Once the line holding "Click Tabelleneinstellungen zurücksetzen link" is found in the entries below, transcribe exactly every line up to and including the one holding "931x874 pixels.", but leave out the pictures.

**Material provided**
---*---

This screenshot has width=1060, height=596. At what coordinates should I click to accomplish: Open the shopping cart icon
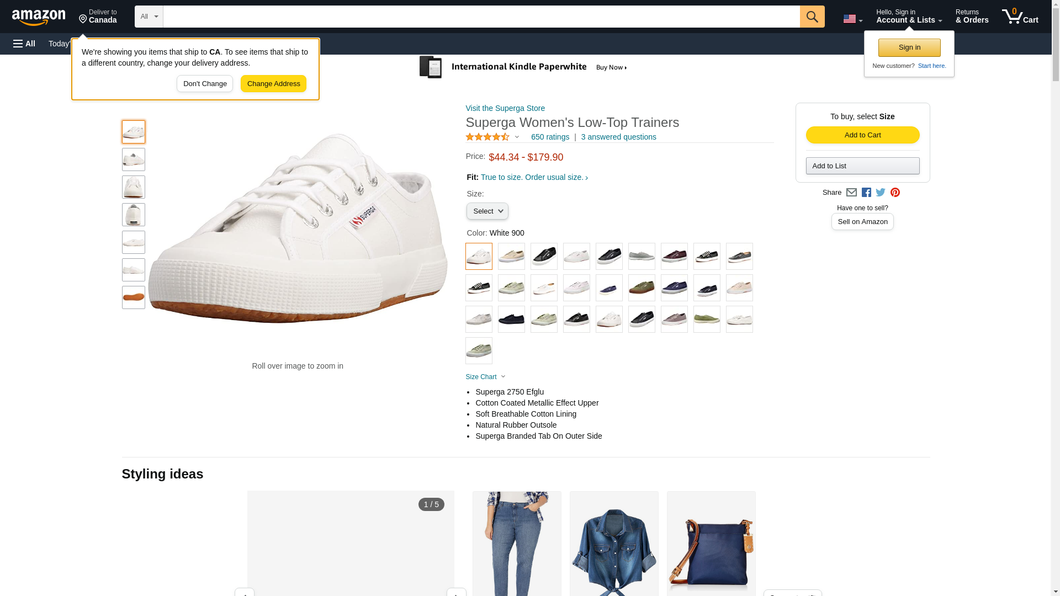1020,17
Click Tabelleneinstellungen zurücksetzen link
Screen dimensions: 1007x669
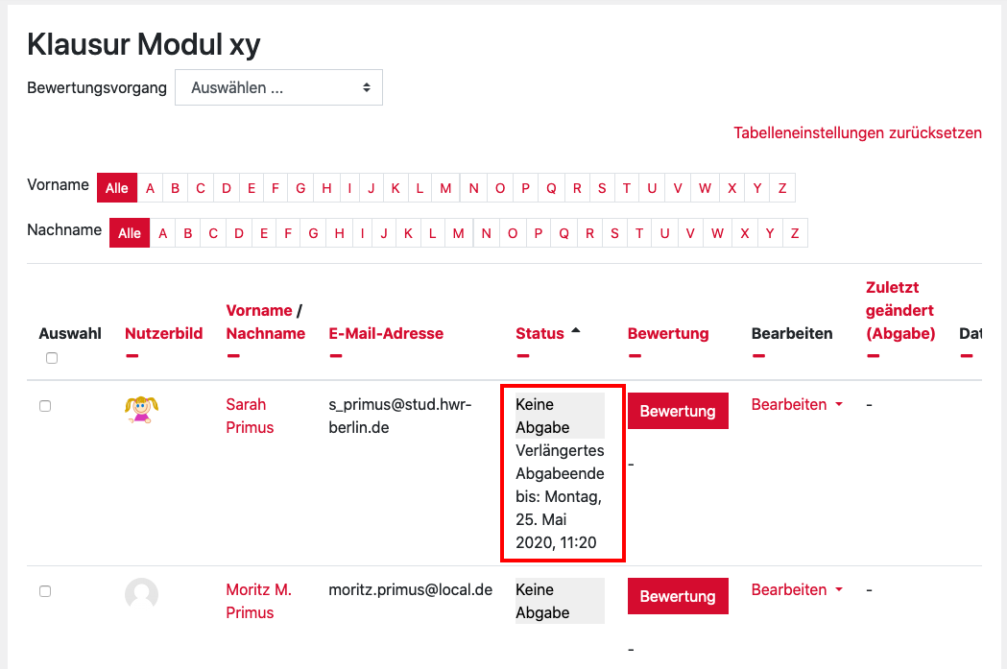857,132
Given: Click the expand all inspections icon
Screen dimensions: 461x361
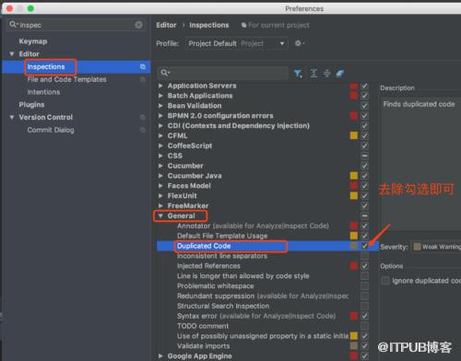Looking at the screenshot, I should click(x=313, y=73).
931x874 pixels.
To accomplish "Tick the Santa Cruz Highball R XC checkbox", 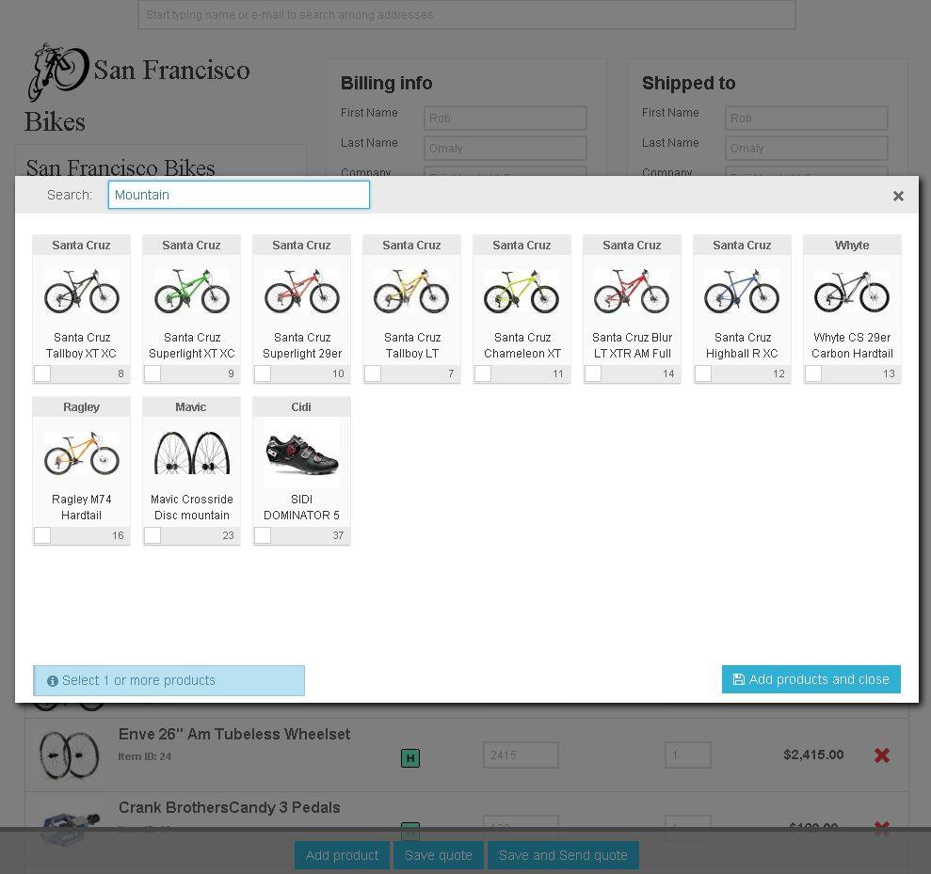I will [x=703, y=373].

---*---

**Task solution**
Click Tabelleneinstellungen zurücksetzen link
Screen dimensions: 1007x669
857,132
Given: Click the expand all inspections icon
Screen dimensions: 461x361
Looking at the screenshot, I should click(x=313, y=73).
931x874 pixels.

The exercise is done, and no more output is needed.